ACTIVITY.
Whenever a line of the entries below holds the string "good", copy that line and return it.

(Beginning of EXTRACTED DATA)

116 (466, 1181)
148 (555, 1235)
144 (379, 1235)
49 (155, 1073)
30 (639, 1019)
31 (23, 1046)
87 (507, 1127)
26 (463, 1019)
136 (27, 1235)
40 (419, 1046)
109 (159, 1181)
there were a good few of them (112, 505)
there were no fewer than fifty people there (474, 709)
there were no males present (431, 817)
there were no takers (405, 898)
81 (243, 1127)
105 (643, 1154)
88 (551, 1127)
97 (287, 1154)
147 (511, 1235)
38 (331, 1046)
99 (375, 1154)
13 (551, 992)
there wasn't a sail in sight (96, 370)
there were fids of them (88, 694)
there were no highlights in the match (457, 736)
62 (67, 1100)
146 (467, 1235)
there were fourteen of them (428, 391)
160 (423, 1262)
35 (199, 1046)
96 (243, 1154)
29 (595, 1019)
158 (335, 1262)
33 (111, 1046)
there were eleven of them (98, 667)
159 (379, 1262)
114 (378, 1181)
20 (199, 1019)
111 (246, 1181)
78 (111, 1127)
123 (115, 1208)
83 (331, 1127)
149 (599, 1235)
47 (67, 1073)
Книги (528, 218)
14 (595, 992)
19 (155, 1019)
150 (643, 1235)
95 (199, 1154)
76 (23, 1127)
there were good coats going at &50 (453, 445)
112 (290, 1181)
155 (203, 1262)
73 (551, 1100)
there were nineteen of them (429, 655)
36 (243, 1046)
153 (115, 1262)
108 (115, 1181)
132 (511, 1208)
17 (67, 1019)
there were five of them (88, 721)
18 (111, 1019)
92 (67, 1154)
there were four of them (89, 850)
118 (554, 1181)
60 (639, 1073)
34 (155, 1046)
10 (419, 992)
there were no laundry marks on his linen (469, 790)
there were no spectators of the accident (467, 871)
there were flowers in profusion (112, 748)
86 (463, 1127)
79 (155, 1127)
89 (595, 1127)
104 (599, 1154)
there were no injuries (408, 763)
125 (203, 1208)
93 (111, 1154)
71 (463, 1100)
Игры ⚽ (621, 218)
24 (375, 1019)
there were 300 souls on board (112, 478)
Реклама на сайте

(End of EXTRACTED DATA)

TASK RESULT.
there were a good few of them (112, 505)
there were good coats going at &50 (453, 445)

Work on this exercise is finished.